Dette publique : le Sénégal lance son Plan de traitement de la dette et mise sur 300 milliards FCFA pour relancer l’économie

Dette publique : le Sénégal lance son Plan de traitement de la dette et mise sur 300 milliards FCFA pour relancer l’économie
CHEIKH DIBA DECLARATION DU 01 SEPTEMBRE 2026 SUR LA PTDS

Le gouvernement veut desserrer l’étau financier, payer les entreprises créancières de l’État et préserver les dépenses sociales.

Dakar, 1er septembre 2026 – Le Sénégal ouvre une nouvelle étape dans la gestion de sa dette publique.

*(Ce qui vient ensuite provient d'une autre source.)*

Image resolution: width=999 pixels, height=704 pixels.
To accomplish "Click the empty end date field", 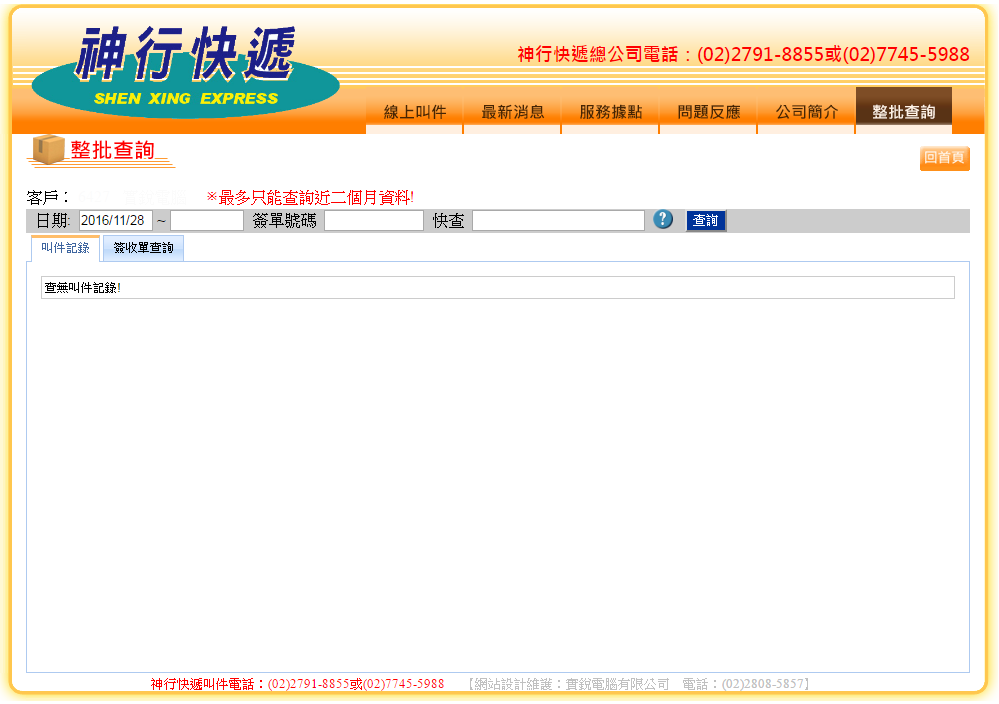I will [x=207, y=221].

À la suite de l’accord conclu au niveau des services avec le Fonds monétaire international (FMI), le ministre de l’Économie, des Finances et du Plan, Cheikh Diba, a présenté les grandes orientations du Plan de traitement de la dette du Sénégal (PTDS), présenté par le gouvernement comme un instrument destiné à restaurer la soutenabilité de la dette et à redonner des marges de manœuvre à l’État.

 

Le nouveau programme négocié avec le FMI porte sur environ 2,2 milliards de dollars sur 36 mois, soit 1 537,1 millions de droits de tirage spéciaux. Son approbation définitive reste toutefois conditionnée à la validation de la direction et du Conseil d’administration du FMI, ainsi qu’à la mise en œuvre de mesures correctrices liées au dossier de communication d’informations erronées et à l’obtention des assurances de financement nécessaires auprès des partenaires du Sénégal.

 

Pour Cheikh Diba, le PTDS ne doit pas être réduit à une simple opération de traitement de la dette. Le gouvernement le présente comme un paquet de solutions destiné à desserrer les contraintes de liquidité de l’État, à restaurer la confiance des partenaires financiers et à favoriser le retour des capitaux au Sénégal.

 

L’objectif est notamment d’améliorer le profil de la dette à moyen et long terme, de réduire son coût, mais également de permettre à l’État de retrouver progressivement des capacités d’investissement. Le gouvernement entend parallèlement accélérer l’apurement des sommes dues à ses fournisseurs et prestataires privés. Cette mesure est considérée comme essentielle pour injecter rapidement des liquidités dans l’économie.

 

L’une des annonces majeures concerne le secteur privé. Le gouvernement prévoit de consacrer 300 milliards de francs CFA, d’ici à la fin de l’année, au règlement des créances dues aux entreprises. Selon Cheikh Diba, ces paiements doivent permettre d’améliorer la trésorerie des entreprises concernées, d’apurer certaines créances en souffrance auprès des banques et de préserver leur capacité d’investissement.

 

L’enjeu est également social : en soulageant les entreprises, l’État espère préserver l’emploi et favoriser la reprise de l’activité économique.  Cette orientation intervient alors que le gouvernement cherche à restaurer progressivement la confiance des investisseurs et à relancer les financements extérieurs. Le FMI estime d’ailleurs que le nouveau programme pourrait contribuer à mobiliser des financements supplémentaires auprès de la Banque mondiale, de la Banque africaine de développement et d’autres partenaires au développement.

 

Le ministre annonce le paiement des bourses de sécurité familiale avant la fin du mois de septembre, en amont de la rentrée scolaire. À partir de 2027, l’enveloppe consacrée à ces transferts devrait passer de 70 à 140 milliards de francs CFA, tandis que le nombre de ménages bénéficiaires devrait augmenter de 500 000 à plus d’un million.

 

Le gouvernement affirme ainsi vouloir faire des dépenses sociales une priorité au cours des trois prochaines années. Cette orientation rejoint les objectifs affichés dans le nouveau programme avec le FMI, qui prévoit notamment de consolider les filets de protection sociale et de renforcer les transferts monétaires ciblés en faveur des ménages vulnérables.